With a last assurance of his intention to help them, Mr. McKeever left. Boyd grinned.

"He did help me," he observed. "He knows now I'm with Morgan, and nobody can say that's not so!"

Kirby laughed. "Reckon that's true, kid. You locked yourself right into the corral along with the rest of us bad men. Look's like you've been outfought this time, Rennie."

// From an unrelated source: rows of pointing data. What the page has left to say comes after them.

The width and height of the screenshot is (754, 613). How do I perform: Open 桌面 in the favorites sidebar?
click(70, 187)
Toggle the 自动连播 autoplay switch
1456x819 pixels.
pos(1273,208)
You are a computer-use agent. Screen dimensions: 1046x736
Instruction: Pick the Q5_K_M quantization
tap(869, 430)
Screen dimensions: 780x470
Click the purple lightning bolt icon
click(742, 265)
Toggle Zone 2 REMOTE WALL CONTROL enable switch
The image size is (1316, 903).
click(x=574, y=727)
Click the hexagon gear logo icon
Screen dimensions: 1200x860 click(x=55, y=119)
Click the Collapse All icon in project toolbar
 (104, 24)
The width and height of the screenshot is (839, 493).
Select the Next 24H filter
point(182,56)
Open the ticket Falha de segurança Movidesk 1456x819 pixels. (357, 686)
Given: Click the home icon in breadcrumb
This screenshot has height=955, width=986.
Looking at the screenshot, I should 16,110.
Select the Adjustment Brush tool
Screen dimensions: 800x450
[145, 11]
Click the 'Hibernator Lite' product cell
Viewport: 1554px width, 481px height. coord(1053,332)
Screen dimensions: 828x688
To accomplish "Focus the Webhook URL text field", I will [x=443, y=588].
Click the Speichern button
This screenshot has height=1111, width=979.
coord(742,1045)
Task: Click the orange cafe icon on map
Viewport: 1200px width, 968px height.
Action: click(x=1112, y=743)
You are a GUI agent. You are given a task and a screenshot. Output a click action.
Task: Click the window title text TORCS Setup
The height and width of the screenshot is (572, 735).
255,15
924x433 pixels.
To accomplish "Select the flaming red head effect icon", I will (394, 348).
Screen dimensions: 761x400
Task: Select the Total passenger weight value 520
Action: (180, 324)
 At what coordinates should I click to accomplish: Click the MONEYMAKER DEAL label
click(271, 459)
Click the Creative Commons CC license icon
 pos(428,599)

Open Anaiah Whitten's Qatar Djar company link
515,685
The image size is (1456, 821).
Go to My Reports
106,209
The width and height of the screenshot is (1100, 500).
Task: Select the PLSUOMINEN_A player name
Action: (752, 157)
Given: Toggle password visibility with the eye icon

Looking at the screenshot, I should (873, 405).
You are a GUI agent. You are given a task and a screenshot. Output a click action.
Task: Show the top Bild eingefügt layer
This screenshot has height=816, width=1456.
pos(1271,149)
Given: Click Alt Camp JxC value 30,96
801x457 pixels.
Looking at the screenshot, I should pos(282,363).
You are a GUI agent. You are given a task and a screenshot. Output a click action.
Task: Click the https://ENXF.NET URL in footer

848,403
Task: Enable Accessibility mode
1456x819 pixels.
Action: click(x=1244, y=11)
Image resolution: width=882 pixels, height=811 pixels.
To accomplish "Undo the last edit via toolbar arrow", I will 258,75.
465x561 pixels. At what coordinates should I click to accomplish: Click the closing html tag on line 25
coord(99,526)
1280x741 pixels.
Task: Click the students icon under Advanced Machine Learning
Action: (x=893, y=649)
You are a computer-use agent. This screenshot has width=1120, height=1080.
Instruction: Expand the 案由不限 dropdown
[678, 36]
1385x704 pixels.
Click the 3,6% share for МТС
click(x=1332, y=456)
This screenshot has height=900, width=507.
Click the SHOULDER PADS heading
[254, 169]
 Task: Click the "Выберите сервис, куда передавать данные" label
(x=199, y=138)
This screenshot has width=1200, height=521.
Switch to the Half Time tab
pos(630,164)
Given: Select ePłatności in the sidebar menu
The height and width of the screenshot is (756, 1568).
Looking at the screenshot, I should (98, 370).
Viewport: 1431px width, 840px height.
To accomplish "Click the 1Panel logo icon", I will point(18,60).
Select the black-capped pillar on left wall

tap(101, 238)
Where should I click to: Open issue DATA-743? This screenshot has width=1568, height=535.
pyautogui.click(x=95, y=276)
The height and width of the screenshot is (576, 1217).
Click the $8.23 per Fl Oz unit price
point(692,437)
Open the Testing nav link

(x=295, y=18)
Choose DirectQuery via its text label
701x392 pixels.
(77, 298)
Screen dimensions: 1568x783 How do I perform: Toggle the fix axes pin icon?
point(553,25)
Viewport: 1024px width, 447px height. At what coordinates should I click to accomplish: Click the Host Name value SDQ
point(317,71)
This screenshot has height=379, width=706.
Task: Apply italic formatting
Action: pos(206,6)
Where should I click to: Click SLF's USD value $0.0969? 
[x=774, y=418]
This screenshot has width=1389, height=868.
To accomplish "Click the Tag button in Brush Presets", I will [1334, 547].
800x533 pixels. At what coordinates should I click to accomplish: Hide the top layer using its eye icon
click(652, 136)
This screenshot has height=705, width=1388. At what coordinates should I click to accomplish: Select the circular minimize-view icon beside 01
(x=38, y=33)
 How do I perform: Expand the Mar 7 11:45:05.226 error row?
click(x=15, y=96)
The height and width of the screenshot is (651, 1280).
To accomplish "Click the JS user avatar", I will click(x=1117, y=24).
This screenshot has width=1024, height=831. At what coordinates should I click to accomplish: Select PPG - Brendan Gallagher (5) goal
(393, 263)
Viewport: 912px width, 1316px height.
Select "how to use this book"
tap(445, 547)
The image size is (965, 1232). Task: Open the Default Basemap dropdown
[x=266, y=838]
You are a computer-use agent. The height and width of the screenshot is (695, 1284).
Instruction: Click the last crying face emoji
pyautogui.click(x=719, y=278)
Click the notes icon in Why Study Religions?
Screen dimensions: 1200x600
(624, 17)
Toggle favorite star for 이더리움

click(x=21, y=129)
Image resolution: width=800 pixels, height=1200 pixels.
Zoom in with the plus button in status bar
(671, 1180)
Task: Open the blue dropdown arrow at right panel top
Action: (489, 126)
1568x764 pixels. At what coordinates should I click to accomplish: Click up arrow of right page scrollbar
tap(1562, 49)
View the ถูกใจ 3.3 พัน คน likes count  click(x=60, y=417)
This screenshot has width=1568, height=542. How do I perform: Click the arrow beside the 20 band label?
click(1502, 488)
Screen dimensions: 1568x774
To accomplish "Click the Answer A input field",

Drew threw himself back under the tree. So Boyd had won this round—they were still in Kentucky and not too far from Oak Hill.


5

Bardstown Surrenders

"Now that's what I call true hospitality, gentlemen, true hospitality." Kirby caressed his middle section gently with both hands, smiling dreamily into the lacing of apple boughs over his head. "I ain't had me a feed like that since we took that sutler's wagon back outside Mount Sterlin'. 'Mos' forgot theah was such vittles lyin' 'bout to be sampled. An' you got us most of the cream, too, 'cause you're poor little misguided boys a-runnin' 'way to be with us desperate characters. Git me a bowie knife, an' I'll show you how to cut throats—all free, too."

Drew laughed, but Boyd did not appear amused. They had been favored with a short but pungent lecture from Mr. McKeever, served along with food, which to Drew made it worth the return of listening decorously to a listing of their sins.

"I ain't goin' home," Boyd repeated stubbornly.